To approach the question, Bocking group used three key approaches: (i) purified fluorescent clathrin and fluorescent Hsc70 proteins; (ii) formation of clathrin coat with fluorescent clathrin proteins; and (iii) single particle fluorescence imaging assay. Purified fluorescent proteins formed the foundation of their experiments. First, they purified Hsc70, wildtype clathrin and mutant clathrin that lacks the QLMLT motif. Next, they used maleimide to crosslink fluorophore AF568 to Hsc70 and fluorophore AF488 to clathrin proteins. The fluorescent products enabled the group to detect concentrations of each protein at different wavelengths. Second, they made fluorescent clathrin lattice by introducing the accessory protein, AP-2. They also made mixed clathrin coat using different concentration ratios of fluorescent wildtype clathrin to fluorescent mutant clathrin. Last, they designed a single particle fluorescence imaging assay, in which they put antibody against the light chain of clathrin to capture fluorescent clathrin lattice on coverslips. Then they added auxillin, followed by the addition of fluorescent Hsc70 to study the function of Hsc70 in disassembly. To control the disassembly of the coat, they also controlled the stability of lattice at pH6.0, and triggered disassembly at pH6.8.

Using the above approaches, Bocking and his group discovered that there are two major phases of Hsc70-dependent uncoating reaction, including accumulation of Hsc70 and unlocking of lattice, and rapid disassembly. The accumulation of Hsc70 is required prior to disassembly of the clathrin lattice, while the concentration of Hsc70 and the percent of uncoating shows a linear relationship. They also extrapolated that the uncoating is triggered when Hsc70 is accumulated to about 1 molecule for every 2 clathrin triskelions. Furthermore, without the QLMLT Hsc70-binding motif at the C terminal of clathrin, the clathrin coat does not undergo disassembly in the presence of Hsc70. Additionally, the percentage of uncoating depends on the number of wildtype clathrin but not the number of clathrin mutant. Bocking and his group also proposes an alternative function of auxilin. Aside from recruiting Hsc70 to the specific QLMLT domain, auxilin can also recruit Hsc70 to other nonspecific sites. With the presence of both unspecific binding and specific binding of Hsc70 to clathrin, it is estimated that there is one Hsc70 for each clathrin triskelion.

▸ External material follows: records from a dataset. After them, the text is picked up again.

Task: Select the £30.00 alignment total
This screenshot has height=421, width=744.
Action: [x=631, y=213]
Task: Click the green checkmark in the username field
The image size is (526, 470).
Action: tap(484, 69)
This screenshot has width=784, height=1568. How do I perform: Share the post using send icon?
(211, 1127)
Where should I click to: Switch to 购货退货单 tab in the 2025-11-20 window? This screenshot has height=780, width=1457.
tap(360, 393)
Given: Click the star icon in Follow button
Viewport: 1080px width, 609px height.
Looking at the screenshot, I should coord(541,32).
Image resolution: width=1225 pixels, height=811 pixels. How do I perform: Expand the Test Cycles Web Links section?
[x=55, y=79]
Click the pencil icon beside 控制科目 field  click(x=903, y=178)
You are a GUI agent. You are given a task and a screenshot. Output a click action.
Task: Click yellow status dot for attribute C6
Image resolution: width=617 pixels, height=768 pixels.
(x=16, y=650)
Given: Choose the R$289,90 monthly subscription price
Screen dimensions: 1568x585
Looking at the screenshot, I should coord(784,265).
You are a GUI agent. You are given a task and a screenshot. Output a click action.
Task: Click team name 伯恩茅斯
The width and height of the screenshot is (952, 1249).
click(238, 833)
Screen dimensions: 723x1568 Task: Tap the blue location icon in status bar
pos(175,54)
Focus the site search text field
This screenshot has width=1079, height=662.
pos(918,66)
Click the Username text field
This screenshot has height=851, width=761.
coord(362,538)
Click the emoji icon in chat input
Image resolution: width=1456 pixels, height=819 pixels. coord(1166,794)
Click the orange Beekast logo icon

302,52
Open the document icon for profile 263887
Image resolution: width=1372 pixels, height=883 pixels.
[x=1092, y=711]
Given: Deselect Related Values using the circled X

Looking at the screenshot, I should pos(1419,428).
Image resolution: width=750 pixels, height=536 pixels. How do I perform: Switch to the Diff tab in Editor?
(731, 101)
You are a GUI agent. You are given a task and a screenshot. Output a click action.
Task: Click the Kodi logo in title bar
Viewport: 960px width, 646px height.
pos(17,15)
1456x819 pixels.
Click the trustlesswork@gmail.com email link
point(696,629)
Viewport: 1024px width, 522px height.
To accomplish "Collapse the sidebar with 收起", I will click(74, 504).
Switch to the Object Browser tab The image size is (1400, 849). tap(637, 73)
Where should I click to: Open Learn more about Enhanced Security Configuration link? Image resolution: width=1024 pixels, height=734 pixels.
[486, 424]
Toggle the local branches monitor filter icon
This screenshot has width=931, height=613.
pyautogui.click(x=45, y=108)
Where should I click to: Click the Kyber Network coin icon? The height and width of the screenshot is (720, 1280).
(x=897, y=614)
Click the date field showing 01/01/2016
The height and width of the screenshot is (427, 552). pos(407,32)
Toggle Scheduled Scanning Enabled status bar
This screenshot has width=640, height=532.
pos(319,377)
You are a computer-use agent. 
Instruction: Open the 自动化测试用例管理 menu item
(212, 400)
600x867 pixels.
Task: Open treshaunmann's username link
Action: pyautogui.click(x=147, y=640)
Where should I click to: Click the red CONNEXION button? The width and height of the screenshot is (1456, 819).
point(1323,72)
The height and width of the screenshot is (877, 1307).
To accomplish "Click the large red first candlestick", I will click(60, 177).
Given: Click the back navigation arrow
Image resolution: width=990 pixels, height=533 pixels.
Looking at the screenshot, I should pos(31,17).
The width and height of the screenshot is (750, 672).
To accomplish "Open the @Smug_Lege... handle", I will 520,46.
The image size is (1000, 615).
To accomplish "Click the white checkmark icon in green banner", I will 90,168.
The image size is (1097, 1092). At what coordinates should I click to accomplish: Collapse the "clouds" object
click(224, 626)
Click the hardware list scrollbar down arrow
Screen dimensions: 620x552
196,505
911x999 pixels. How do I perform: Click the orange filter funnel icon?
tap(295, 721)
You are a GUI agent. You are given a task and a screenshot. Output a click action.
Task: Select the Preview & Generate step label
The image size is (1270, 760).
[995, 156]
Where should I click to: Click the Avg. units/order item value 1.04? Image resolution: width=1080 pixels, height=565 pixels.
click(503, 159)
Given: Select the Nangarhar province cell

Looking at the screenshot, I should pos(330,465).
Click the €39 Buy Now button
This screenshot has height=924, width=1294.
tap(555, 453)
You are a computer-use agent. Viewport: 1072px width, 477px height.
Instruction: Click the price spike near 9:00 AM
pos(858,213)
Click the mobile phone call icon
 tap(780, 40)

Bocking and his group have provided strong supporting results to validate their hypothesis. Their approach, in particular the design of a single particle fluorescence imaging assay, has effectively justified the contribution of Hsc70 in initiating and disassembling the clathrin coat. Bocking showed the importance of QLMLT motif in initiating the disassembly process by Hsc70 binding. What about the substrate binding domain of Hsc70 that is thought to bind to clathrin? It would be interesting to confirm the importance of Hsc70 by creating a Hsc70 mutant that carry an altered substrate binding domain. Hsc70 mutant can no longer recognize clathrin QLMLT mutant. Thus, Hsc70 mutant should not initiate disassembly, which supports and further confirms their findings. Furthermore, if Hsc70 can be recruited to various nonspecific sites during the accumulation phase, then what makes the specific site (QLMLT) on clathrin so favorable for (1) auxilin to recognize and bind, and (2) Hsc70 to bind? In other words, future research should look into how this specific QLMLT  motif is more favorable than other nonspecific sites. This is important because nonspecific sites may also be a key factor in the disassembly reaction. Despite the initiation of disassembly requires Hsc70 to bind to the specific QLMLT motif, the binding to nonspecific sites might still be useful in catalyzing and maintaining a fast disassembly progress.

References:

Nat Struct Mol Biol. 2011 Mar;18(3):295-301. doi: 10.1038/nsmb.1985. Epub 2011 Jan 30.

Single-molecule analysis of a molecular disassemblase reveals the mechanism of Hsc70-driven clathrin uncoating.